INSTRUCTIONS TO FOLLOW
What follows is a listing. Return every line of it exactly.

DATA EXTRACT
━━━━━━━━━━━━━━━━

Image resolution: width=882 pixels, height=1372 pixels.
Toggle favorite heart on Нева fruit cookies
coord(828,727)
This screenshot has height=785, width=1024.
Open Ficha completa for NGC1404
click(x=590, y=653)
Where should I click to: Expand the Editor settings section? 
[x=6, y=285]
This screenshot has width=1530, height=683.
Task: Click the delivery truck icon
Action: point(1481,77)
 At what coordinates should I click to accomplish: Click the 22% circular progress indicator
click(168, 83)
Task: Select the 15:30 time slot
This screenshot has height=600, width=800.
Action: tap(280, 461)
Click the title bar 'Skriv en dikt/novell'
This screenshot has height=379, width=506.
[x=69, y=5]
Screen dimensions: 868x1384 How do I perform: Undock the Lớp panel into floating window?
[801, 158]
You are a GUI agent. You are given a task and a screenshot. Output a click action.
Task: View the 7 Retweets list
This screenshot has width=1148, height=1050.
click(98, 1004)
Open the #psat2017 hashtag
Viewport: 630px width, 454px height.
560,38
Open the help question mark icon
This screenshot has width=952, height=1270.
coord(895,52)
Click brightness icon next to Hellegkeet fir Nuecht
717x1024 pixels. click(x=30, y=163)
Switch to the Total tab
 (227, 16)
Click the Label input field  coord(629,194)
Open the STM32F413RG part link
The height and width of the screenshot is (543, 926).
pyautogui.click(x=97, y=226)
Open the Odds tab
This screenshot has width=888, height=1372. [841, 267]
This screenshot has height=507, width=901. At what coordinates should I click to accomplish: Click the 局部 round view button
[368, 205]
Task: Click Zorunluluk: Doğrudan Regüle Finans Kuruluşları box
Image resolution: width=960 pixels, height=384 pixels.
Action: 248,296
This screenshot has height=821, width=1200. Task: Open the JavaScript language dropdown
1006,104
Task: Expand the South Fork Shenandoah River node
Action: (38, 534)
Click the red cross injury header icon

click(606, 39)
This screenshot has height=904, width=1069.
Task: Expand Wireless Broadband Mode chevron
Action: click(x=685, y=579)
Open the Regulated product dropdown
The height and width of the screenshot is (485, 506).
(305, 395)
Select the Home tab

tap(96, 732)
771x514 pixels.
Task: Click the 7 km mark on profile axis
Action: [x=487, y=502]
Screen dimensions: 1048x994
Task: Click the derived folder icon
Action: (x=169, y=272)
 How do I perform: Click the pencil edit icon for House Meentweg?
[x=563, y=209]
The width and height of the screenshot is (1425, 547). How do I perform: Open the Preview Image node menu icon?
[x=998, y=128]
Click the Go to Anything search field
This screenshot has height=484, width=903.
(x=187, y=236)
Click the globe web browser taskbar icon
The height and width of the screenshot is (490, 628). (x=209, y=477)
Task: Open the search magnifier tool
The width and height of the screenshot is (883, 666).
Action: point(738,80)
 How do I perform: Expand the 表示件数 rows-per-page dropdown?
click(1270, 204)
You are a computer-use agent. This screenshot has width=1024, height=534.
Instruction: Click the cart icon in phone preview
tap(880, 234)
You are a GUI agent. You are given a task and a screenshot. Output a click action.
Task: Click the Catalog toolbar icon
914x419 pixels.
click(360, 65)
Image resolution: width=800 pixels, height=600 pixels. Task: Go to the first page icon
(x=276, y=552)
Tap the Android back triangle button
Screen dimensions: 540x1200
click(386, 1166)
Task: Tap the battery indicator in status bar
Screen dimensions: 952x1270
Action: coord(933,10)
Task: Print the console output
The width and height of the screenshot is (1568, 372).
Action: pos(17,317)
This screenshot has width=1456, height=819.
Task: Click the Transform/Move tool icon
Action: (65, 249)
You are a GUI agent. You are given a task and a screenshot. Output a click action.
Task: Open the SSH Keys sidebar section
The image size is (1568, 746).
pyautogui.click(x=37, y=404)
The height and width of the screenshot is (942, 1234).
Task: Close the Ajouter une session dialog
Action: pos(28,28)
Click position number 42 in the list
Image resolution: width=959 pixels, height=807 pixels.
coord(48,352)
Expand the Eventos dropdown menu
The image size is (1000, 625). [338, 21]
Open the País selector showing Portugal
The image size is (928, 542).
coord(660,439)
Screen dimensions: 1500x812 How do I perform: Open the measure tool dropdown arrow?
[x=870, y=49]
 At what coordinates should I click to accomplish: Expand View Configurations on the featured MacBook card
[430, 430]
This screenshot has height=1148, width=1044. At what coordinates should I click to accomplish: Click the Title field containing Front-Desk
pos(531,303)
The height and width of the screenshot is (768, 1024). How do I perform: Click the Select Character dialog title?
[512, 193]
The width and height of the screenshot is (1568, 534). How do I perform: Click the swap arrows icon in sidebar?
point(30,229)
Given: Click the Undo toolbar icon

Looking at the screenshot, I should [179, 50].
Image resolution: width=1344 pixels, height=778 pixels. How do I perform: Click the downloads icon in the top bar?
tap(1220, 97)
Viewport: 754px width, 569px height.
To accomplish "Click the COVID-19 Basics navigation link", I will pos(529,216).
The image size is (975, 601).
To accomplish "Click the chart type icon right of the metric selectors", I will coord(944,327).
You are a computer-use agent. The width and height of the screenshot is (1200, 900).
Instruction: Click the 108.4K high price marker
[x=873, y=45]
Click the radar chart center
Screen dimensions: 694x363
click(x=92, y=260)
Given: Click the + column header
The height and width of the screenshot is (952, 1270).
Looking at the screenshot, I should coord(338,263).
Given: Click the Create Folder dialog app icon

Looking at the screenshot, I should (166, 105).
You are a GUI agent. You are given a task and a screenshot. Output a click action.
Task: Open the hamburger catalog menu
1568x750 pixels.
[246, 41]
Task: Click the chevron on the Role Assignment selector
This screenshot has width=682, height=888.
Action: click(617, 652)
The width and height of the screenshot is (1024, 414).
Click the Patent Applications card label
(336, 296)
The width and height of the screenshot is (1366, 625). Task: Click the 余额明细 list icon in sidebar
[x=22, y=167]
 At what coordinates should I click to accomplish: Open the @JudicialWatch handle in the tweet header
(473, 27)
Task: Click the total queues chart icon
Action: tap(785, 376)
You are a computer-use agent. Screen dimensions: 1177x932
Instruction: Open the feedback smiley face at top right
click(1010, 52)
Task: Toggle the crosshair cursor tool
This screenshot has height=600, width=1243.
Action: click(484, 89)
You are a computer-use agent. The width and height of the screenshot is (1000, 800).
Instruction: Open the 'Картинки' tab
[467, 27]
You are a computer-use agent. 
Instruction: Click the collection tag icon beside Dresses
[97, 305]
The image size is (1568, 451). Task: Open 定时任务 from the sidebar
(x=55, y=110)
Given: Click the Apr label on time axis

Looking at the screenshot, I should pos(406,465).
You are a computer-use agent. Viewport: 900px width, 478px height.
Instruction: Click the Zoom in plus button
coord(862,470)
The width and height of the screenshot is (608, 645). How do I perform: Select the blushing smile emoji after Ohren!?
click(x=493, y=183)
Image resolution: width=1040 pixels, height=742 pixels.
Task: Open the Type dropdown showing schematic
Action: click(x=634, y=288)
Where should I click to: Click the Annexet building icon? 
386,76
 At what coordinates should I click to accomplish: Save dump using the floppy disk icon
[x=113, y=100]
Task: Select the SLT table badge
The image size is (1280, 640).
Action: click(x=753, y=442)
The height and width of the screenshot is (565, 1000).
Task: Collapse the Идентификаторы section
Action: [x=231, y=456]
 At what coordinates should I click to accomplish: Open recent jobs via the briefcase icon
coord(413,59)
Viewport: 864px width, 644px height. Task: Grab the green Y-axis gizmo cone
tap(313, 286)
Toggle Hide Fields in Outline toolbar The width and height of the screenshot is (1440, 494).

━━━━━━━━━━━━━━━━

TASK OUTPUT
Image resolution: width=882 pixels, height=1372 pixels.
Toggle favorite heart on Нева fruit cookies
coord(828,727)
This screenshot has height=785, width=1024.
Open Ficha completa for NGC1404
click(x=590, y=653)
Where should I click to: Expand the Editor settings section? 
[x=6, y=285]
This screenshot has width=1530, height=683.
Task: Click the delivery truck icon
Action: point(1481,77)
 At what coordinates should I click to accomplish: Click the 22% circular progress indicator
click(168, 83)
Task: Select the 15:30 time slot
This screenshot has height=600, width=800.
Action: tap(280, 461)
Click the title bar 'Skriv en dikt/novell'
This screenshot has height=379, width=506.
[x=69, y=5]
Screen dimensions: 868x1384 How do I perform: Undock the Lớp panel into floating window?
[801, 158]
You are a GUI agent. You are given a task and a screenshot. Output a click action.
Task: View the 7 Retweets list
This screenshot has width=1148, height=1050.
click(98, 1004)
Open the #psat2017 hashtag
Viewport: 630px width, 454px height.
560,38
Open the help question mark icon
This screenshot has width=952, height=1270.
coord(895,52)
Click brightness icon next to Hellegkeet fir Nuecht
717x1024 pixels. click(x=30, y=163)
Switch to the Total tab
 (227, 16)
Click the Label input field  coord(629,194)
Open the STM32F413RG part link
The height and width of the screenshot is (543, 926).
pyautogui.click(x=97, y=226)
Open the Odds tab
This screenshot has width=888, height=1372. [841, 267]
This screenshot has height=507, width=901. At what coordinates should I click to accomplish: Click the 局部 round view button
[368, 205]
Task: Click Zorunluluk: Doğrudan Regüle Finans Kuruluşları box
Image resolution: width=960 pixels, height=384 pixels.
Action: 248,296
This screenshot has height=821, width=1200. Task: Open the JavaScript language dropdown
1006,104
Task: Expand the South Fork Shenandoah River node
Action: (38, 534)
Click the red cross injury header icon

click(606, 39)
This screenshot has height=904, width=1069.
Task: Expand Wireless Broadband Mode chevron
Action: click(x=685, y=579)
Open the Regulated product dropdown
The height and width of the screenshot is (485, 506).
(305, 395)
Select the Home tab

tap(96, 732)
771x514 pixels.
Task: Click the 7 km mark on profile axis
Action: [x=487, y=502]
Screen dimensions: 1048x994
Task: Click the derived folder icon
Action: (x=169, y=272)
 How do I perform: Click the pencil edit icon for House Meentweg?
[x=563, y=209]
The width and height of the screenshot is (1425, 547). How do I perform: Open the Preview Image node menu icon?
[x=998, y=128]
Click the Go to Anything search field
This screenshot has height=484, width=903.
(x=187, y=236)
Click the globe web browser taskbar icon
The height and width of the screenshot is (490, 628). (x=209, y=477)
Task: Open the search magnifier tool
The width and height of the screenshot is (883, 666).
Action: point(738,80)
 How do I perform: Expand the 表示件数 rows-per-page dropdown?
click(1270, 204)
You are a computer-use agent. This screenshot has width=1024, height=534.
Instruction: Click the cart icon in phone preview
tap(880, 234)
You are a GUI agent. You are given a task and a screenshot. Output a click action.
Task: Click the Catalog toolbar icon
914x419 pixels.
click(360, 65)
Image resolution: width=800 pixels, height=600 pixels. Task: Go to the first page icon
(x=276, y=552)
Tap the Android back triangle button
Screen dimensions: 540x1200
click(386, 1166)
Task: Tap the battery indicator in status bar
Screen dimensions: 952x1270
Action: coord(933,10)
Task: Print the console output
The width and height of the screenshot is (1568, 372).
Action: pos(17,317)
This screenshot has width=1456, height=819.
Task: Click the Transform/Move tool icon
Action: (65, 249)
You are a GUI agent. You are given a task and a screenshot. Output a click action.
Task: Open the SSH Keys sidebar section
The image size is (1568, 746).
pyautogui.click(x=37, y=404)
The height and width of the screenshot is (942, 1234).
Task: Close the Ajouter une session dialog
Action: pos(28,28)
Click position number 42 in the list
Image resolution: width=959 pixels, height=807 pixels.
coord(48,352)
Expand the Eventos dropdown menu
The image size is (1000, 625). [338, 21]
Open the País selector showing Portugal
The image size is (928, 542).
coord(660,439)
Screen dimensions: 1500x812 How do I perform: Open the measure tool dropdown arrow?
[x=870, y=49]
 At what coordinates should I click to accomplish: Expand View Configurations on the featured MacBook card
[430, 430]
This screenshot has height=1148, width=1044. At what coordinates should I click to accomplish: Click the Title field containing Front-Desk
pos(531,303)
The height and width of the screenshot is (768, 1024). How do I perform: Click the Select Character dialog title?
[512, 193]
The width and height of the screenshot is (1568, 534). How do I perform: Click the swap arrows icon in sidebar?
point(30,229)
Given: Click the Undo toolbar icon

Looking at the screenshot, I should [179, 50].
Image resolution: width=1344 pixels, height=778 pixels. How do I perform: Click the downloads icon in the top bar?
tap(1220, 97)
Viewport: 754px width, 569px height.
To accomplish "Click the COVID-19 Basics navigation link", I will pos(529,216).
The image size is (975, 601).
To accomplish "Click the chart type icon right of the metric selectors", I will coord(944,327).
You are a computer-use agent. The width and height of the screenshot is (1200, 900).
Instruction: Click the 108.4K high price marker
[x=873, y=45]
Click the radar chart center
Screen dimensions: 694x363
click(x=92, y=260)
Given: Click the + column header
The height and width of the screenshot is (952, 1270).
Looking at the screenshot, I should coord(338,263).
Given: Click the Create Folder dialog app icon

Looking at the screenshot, I should (166, 105).
You are a GUI agent. You are given a task and a screenshot. Output a click action.
Task: Open the hamburger catalog menu
1568x750 pixels.
[246, 41]
Task: Click the chevron on the Role Assignment selector
This screenshot has width=682, height=888.
Action: click(617, 652)
The width and height of the screenshot is (1024, 414).
Click the Patent Applications card label
(336, 296)
The width and height of the screenshot is (1366, 625). Task: Click the 余额明细 list icon in sidebar
[x=22, y=167]
 At what coordinates should I click to accomplish: Open the @JudicialWatch handle in the tweet header
(473, 27)
Task: Click the total queues chart icon
Action: tap(785, 376)
You are a computer-use agent. Screen dimensions: 1177x932
Instruction: Open the feedback smiley face at top right
click(1010, 52)
Task: Toggle the crosshair cursor tool
This screenshot has height=600, width=1243.
Action: click(484, 89)
You are a computer-use agent. The width and height of the screenshot is (1000, 800).
Instruction: Open the 'Картинки' tab
[467, 27]
You are a computer-use agent. 
Instruction: Click the collection tag icon beside Dresses
[97, 305]
The image size is (1568, 451). Task: Open 定时任务 from the sidebar
(x=55, y=110)
Given: Click the Apr label on time axis

Looking at the screenshot, I should pos(406,465).
You are a computer-use agent. Viewport: 900px width, 478px height.
Instruction: Click the Zoom in plus button
coord(862,470)
The width and height of the screenshot is (608, 645). How do I perform: Select the blushing smile emoji after Ohren!?
click(x=493, y=183)
Image resolution: width=1040 pixels, height=742 pixels.
Task: Open the Type dropdown showing schematic
Action: click(x=634, y=288)
Where should I click to: Click the Annexet building icon? 
386,76
 At what coordinates should I click to accomplish: Save dump using the floppy disk icon
[x=113, y=100]
Task: Select the SLT table badge
The image size is (1280, 640).
Action: click(x=753, y=442)
The height and width of the screenshot is (565, 1000).
Task: Collapse the Идентификаторы section
Action: [x=231, y=456]
 At what coordinates should I click to accomplish: Open recent jobs via the briefcase icon
coord(413,59)
Viewport: 864px width, 644px height. Task: Grab the green Y-axis gizmo cone
tap(313, 286)
Toggle Hide Fields in Outline toolbar The width and height of the screenshot is (1440, 494).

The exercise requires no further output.